‘There was a country’ is Chinua Achabe’s personal
history of Biafra. It is a personal
story of a collective history, of a violent past that rolled into a political
present. It is a memoir. Historical account. Literature.
It is not an uncommon story.
The world is full of violence. There’s war.
There is insurrection. And the
‘collateral’. That’s how it is and how
it has been for centuries upon centuries, which of course is no reason not to
recoil in horror, not to object and not to seek ways of creating a better
world, a better country, better communities and less violent lifestyles.
We all have countries we’ve lived in, or countries
that were, let us say. Some of those
‘past tense places’ are remembered with nostalgia and some recollected with a
grudging gratitude for the present-countries we inhabit. We are never ecstatic
about where we are, what we do and who we are, even though we are not given to
lamenting these things 24/7.
So there are countries we love to inhabit and
countries which we are dying to leave.
One thing is certain, though. A
country without people is not a country but a colored piece in a map. Named or unnamed, it is not a country, not a
nation. And if a large number of people
find push more compelling than pull, then the countries they inhabit are in
danger of becoming pieces of land not deserving the tag ‘nation’, unworthy of
name.
A recent survey of youth conducted by an experienced
Sociologist has revealed that 50% of the young men and women in Sri Lanka want
to leave the country, for one reason or another. This is not unnatural. The young want to see the world. It’s a youthful urge that is not
country-specific. The young want to
explore; they are endowed with a thing called curiosity. And in these internet days where you can
access sights and sounds in the most faraway of places, it is natural to want
to find places that draw you and visit them to obtain better flavor.
The more disturbing statistic is that 30% of the youth
want to leave and not come back. That
number is valid across all identity categories.
In other words, it cannot be explained by referring to some ethnic or
religious angst. There could be common
economic factors that make people want to leave, but Sri Lanka is a middle
income country and even though fraught with disparities it is certainly not a
land without opportunity. It is,
moreover, a country in a post-conflict situation that has done far better than
most countries emerging from wars that dragged for decades.
‘Yearning for greener pastures’, then, does not
explain this urge, for there have always been and there always been pastures
that are greened in richer hue, not to mention that if Sri Lanka was green-less
for a quarter of a century, it is comparatively a veritable ‘nilla pirunu ratak’ today, lush in many
ways, give or take a few drought-ridden weeks or a few too-much-blue days of
rain.
Something is not right. Only those who don’t have a strong enough
hold on that thing called ‘belonging’ can say ‘want to go, don’t want to come
back’. The don’t-want-to-return thinking
implies a pull-push product that outweighs the tugs to home, family, parents
and land.

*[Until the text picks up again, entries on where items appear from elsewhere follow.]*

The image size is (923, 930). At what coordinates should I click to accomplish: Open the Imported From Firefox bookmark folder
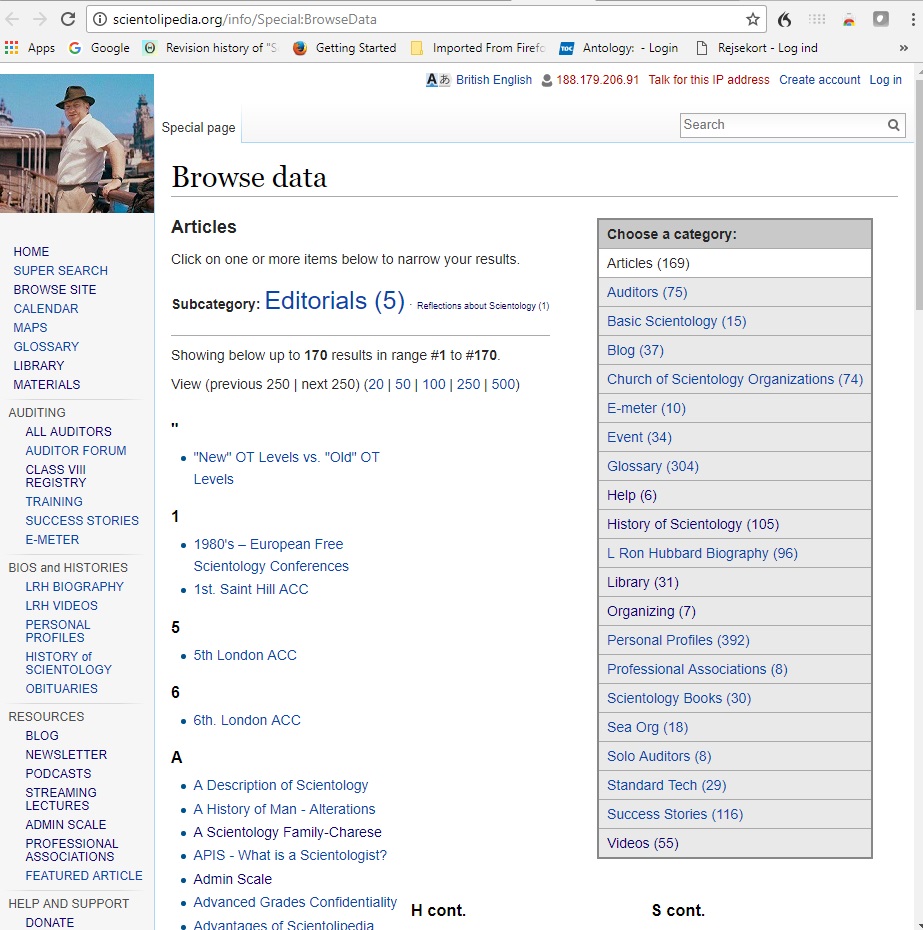[x=476, y=47]
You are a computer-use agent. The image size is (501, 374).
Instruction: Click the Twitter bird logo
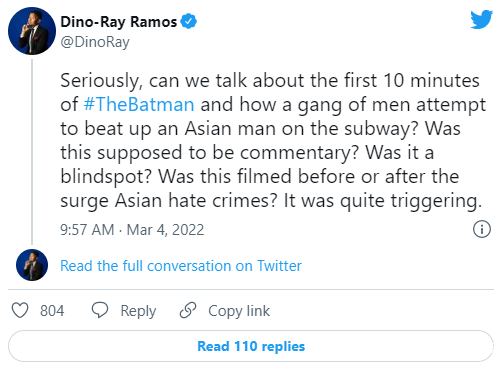[x=481, y=19]
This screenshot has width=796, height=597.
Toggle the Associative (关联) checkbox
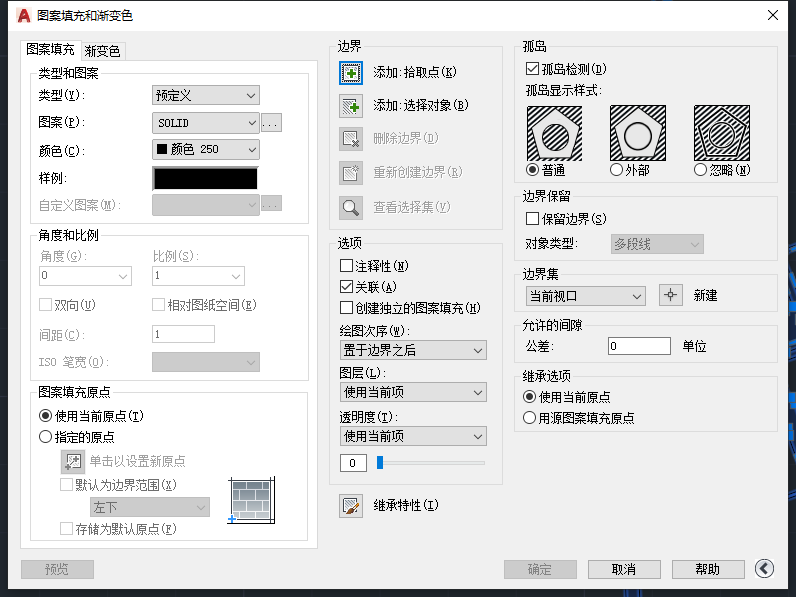347,287
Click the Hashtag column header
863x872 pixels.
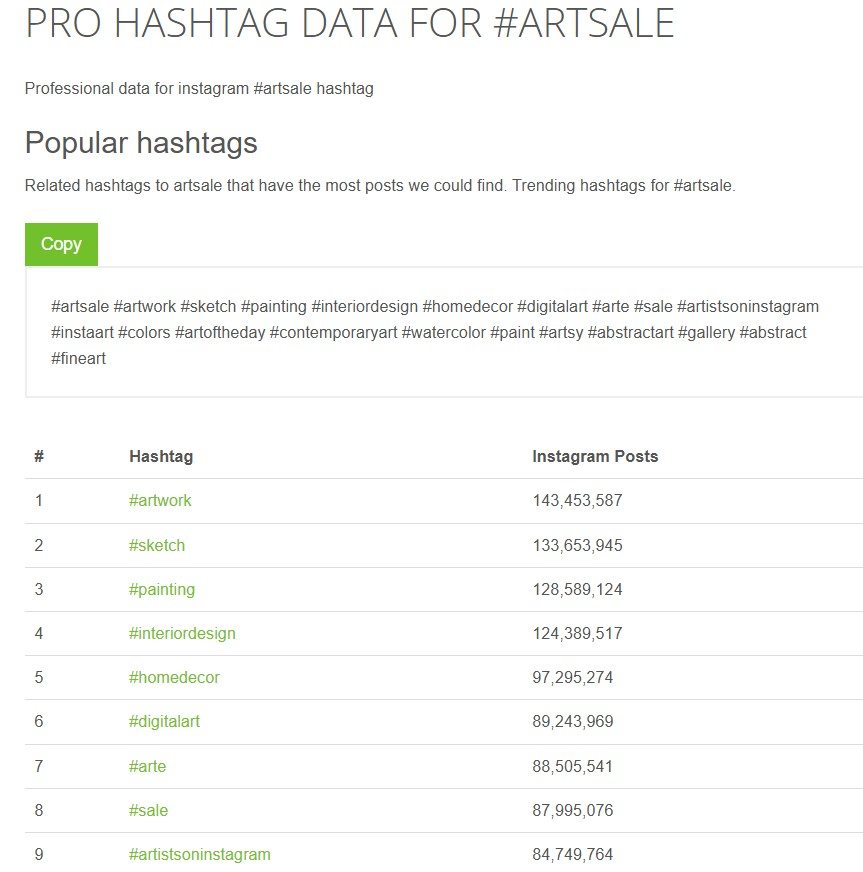161,456

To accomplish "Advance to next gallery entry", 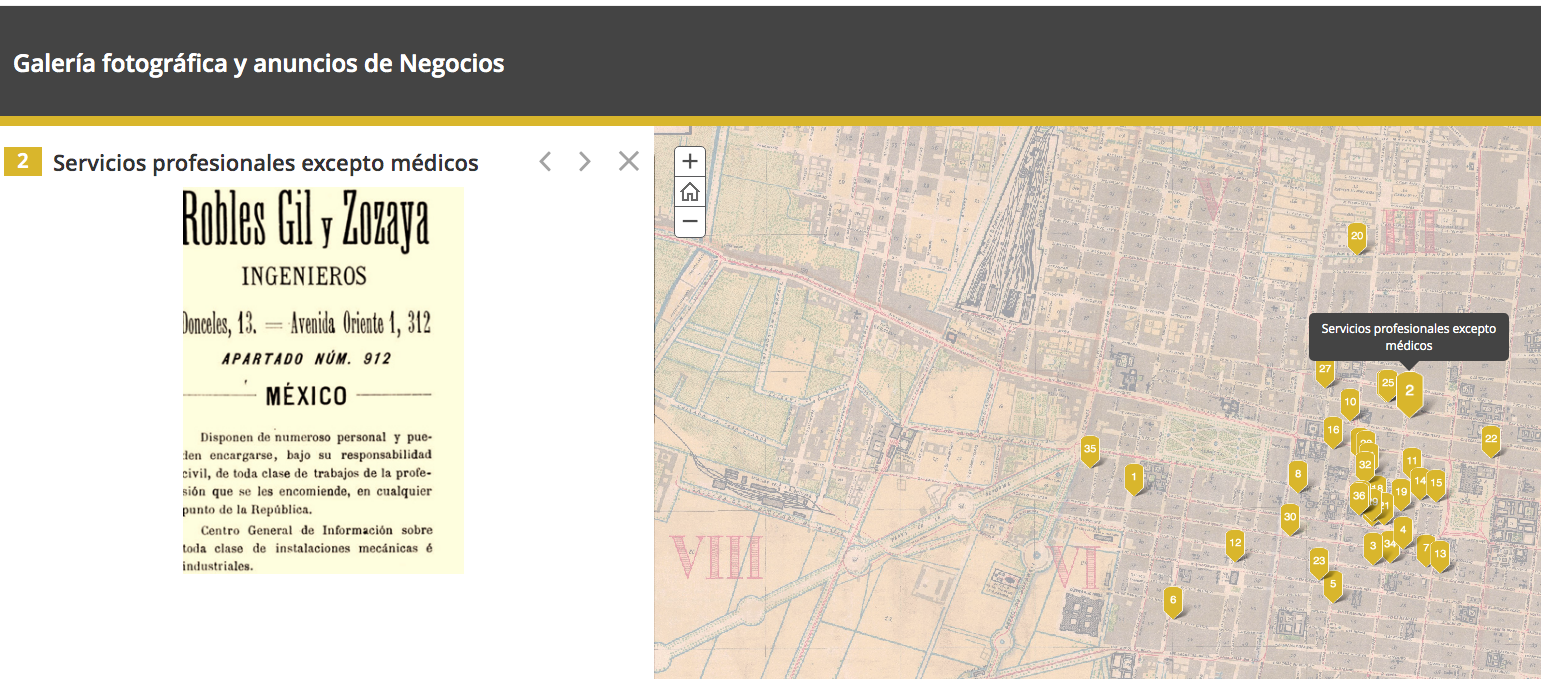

That’s a kind of alienation in
aggregates that make ‘nation’ untenable, for although not everyone will leave,
those who remain are essentially not at peace with where they are, what they do
and most crucially, who they are.
There’s something seriously wrong here. Economic factors are only part of the
story. There must be, deep down, some
cultural unease at work. It is also
likely that there is widespread sense of displacement, internal displacement,
from nation, economy, political structures, family and home, and of course
self. It is a question of belonging and
meaningful citizenship. It requires
investigation.
Or else, someday, the Achabes of Sri Lanka will
write their own country-story. In the
past tense.
3 comments:
We are lacking just one thing. Hope.
'Hope', and the rapidly deteriorating 'rule of law'. Never have the laws of this land been so openly flouted by those in power and their associates.
Many of those who want to leave the country believe the Western world (to which they want to leave) have streets paved with gold. They don't know that you have to work hard as a wage slave, and if you start your own business, you have all kinds of rules and regulations that keep you from becoming a millionaire overnight or even in ten, twenty years. Many of the young people who have come to Australia, even those with double degrees have not been able to find jobs in their line of work and are working as cleaners.
So those who yearn to leave and not come back should leave Sri Lanka with their eyes open and understand that the grass on the other side is always greener.